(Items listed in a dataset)
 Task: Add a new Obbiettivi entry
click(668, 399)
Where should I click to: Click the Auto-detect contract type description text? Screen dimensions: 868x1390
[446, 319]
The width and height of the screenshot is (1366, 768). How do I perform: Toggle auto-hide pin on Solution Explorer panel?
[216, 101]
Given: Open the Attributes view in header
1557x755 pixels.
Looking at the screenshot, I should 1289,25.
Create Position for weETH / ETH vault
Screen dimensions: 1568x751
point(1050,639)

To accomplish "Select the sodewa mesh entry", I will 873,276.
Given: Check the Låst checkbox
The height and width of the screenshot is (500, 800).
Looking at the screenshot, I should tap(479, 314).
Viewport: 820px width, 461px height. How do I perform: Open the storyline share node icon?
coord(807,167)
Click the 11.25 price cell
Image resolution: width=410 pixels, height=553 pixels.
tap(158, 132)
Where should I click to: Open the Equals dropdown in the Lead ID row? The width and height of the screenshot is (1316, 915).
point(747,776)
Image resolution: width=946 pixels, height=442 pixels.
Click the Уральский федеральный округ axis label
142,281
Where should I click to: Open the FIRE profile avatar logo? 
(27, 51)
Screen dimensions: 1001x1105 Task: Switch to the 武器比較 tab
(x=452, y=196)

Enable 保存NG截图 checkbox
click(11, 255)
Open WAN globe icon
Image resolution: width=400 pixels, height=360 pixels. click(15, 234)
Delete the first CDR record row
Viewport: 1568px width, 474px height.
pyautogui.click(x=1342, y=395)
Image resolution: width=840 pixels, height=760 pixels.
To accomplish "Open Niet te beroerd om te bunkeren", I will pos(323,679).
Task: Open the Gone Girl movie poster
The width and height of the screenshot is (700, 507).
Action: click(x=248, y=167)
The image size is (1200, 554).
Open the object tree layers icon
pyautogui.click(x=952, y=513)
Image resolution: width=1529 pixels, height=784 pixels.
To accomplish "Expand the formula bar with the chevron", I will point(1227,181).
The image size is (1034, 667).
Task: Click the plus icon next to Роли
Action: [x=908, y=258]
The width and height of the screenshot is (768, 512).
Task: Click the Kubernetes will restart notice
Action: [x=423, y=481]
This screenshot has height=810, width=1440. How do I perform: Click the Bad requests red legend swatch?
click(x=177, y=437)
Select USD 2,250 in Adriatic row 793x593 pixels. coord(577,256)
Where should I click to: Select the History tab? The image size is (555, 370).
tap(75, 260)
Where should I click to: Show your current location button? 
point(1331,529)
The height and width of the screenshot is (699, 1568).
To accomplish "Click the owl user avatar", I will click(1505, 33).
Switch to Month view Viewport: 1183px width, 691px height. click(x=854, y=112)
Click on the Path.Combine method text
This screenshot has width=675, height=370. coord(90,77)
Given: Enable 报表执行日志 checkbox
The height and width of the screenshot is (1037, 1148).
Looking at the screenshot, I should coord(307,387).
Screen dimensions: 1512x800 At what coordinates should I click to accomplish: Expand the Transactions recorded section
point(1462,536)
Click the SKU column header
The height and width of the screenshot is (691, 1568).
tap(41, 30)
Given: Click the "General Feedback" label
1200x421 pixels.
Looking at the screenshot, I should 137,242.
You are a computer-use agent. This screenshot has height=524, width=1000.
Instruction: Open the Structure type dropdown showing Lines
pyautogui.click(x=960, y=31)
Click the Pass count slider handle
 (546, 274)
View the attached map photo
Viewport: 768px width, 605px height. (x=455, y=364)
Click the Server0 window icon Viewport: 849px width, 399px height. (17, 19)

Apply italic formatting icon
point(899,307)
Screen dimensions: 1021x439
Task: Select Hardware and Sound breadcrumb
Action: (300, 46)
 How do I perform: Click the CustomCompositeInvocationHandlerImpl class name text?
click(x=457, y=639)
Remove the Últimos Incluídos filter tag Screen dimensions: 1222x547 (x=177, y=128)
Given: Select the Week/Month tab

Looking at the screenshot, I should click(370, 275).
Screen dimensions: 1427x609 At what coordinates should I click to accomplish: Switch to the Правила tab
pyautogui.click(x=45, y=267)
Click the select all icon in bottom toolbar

**EXERCISE AIM:**
A word-for-word copy of the data is what should be returned.

**SOLUTION FOR THIS EXERCISE:**
 Task: Add a new Obbiettivi entry
click(668, 399)
Where should I click to: Click the Auto-detect contract type description text? Screen dimensions: 868x1390
[446, 319]
The width and height of the screenshot is (1366, 768). How do I perform: Toggle auto-hide pin on Solution Explorer panel?
[216, 101]
Given: Open the Attributes view in header
1557x755 pixels.
Looking at the screenshot, I should 1289,25.
Create Position for weETH / ETH vault
Screen dimensions: 1568x751
point(1050,639)

To accomplish "Select the sodewa mesh entry", I will 873,276.
Given: Check the Låst checkbox
The height and width of the screenshot is (500, 800).
Looking at the screenshot, I should tap(479, 314).
Viewport: 820px width, 461px height. How do I perform: Open the storyline share node icon?
coord(807,167)
Click the 11.25 price cell
Image resolution: width=410 pixels, height=553 pixels.
tap(158, 132)
Where should I click to: Open the Equals dropdown in the Lead ID row? The width and height of the screenshot is (1316, 915).
point(747,776)
Image resolution: width=946 pixels, height=442 pixels.
Click the Уральский федеральный округ axis label
142,281
Where should I click to: Open the FIRE profile avatar logo? 
(27, 51)
Screen dimensions: 1001x1105 Task: Switch to the 武器比較 tab
(x=452, y=196)

Enable 保存NG截图 checkbox
click(11, 255)
Open WAN globe icon
Image resolution: width=400 pixels, height=360 pixels. click(15, 234)
Delete the first CDR record row
Viewport: 1568px width, 474px height.
pyautogui.click(x=1342, y=395)
Image resolution: width=840 pixels, height=760 pixels.
To accomplish "Open Niet te beroerd om te bunkeren", I will pos(323,679).
Task: Open the Gone Girl movie poster
The width and height of the screenshot is (700, 507).
Action: click(x=248, y=167)
The image size is (1200, 554).
Open the object tree layers icon
pyautogui.click(x=952, y=513)
Image resolution: width=1529 pixels, height=784 pixels.
To accomplish "Expand the formula bar with the chevron", I will point(1227,181).
The image size is (1034, 667).
Task: Click the plus icon next to Роли
Action: [x=908, y=258]
The width and height of the screenshot is (768, 512).
Task: Click the Kubernetes will restart notice
Action: [x=423, y=481]
This screenshot has height=810, width=1440. How do I perform: Click the Bad requests red legend swatch?
click(x=177, y=437)
Select USD 2,250 in Adriatic row 793x593 pixels. coord(577,256)
Where should I click to: Select the History tab? The image size is (555, 370).
tap(75, 260)
Where should I click to: Show your current location button? 
point(1331,529)
The height and width of the screenshot is (699, 1568).
To accomplish "Click the owl user avatar", I will click(1505, 33).
Switch to Month view Viewport: 1183px width, 691px height. click(x=854, y=112)
Click on the Path.Combine method text
This screenshot has width=675, height=370. coord(90,77)
Given: Enable 报表执行日志 checkbox
The height and width of the screenshot is (1037, 1148).
Looking at the screenshot, I should coord(307,387).
Screen dimensions: 1512x800 At what coordinates should I click to accomplish: Expand the Transactions recorded section
point(1462,536)
Click the SKU column header
The height and width of the screenshot is (691, 1568).
tap(41, 30)
Given: Click the "General Feedback" label
1200x421 pixels.
Looking at the screenshot, I should 137,242.
You are a computer-use agent. This screenshot has height=524, width=1000.
Instruction: Open the Structure type dropdown showing Lines
pyautogui.click(x=960, y=31)
Click the Pass count slider handle
 (546, 274)
View the attached map photo
Viewport: 768px width, 605px height. (x=455, y=364)
Click the Server0 window icon Viewport: 849px width, 399px height. (17, 19)

Apply italic formatting icon
point(899,307)
Screen dimensions: 1021x439
Task: Select Hardware and Sound breadcrumb
Action: (300, 46)
 How do I perform: Click the CustomCompositeInvocationHandlerImpl class name text?
click(x=457, y=639)
Remove the Últimos Incluídos filter tag Screen dimensions: 1222x547 (x=177, y=128)
Given: Select the Week/Month tab

Looking at the screenshot, I should click(370, 275).
Screen dimensions: 1427x609 At what coordinates should I click to accomplish: Switch to the Правила tab
pyautogui.click(x=45, y=267)
Click the select all icon in bottom toolbar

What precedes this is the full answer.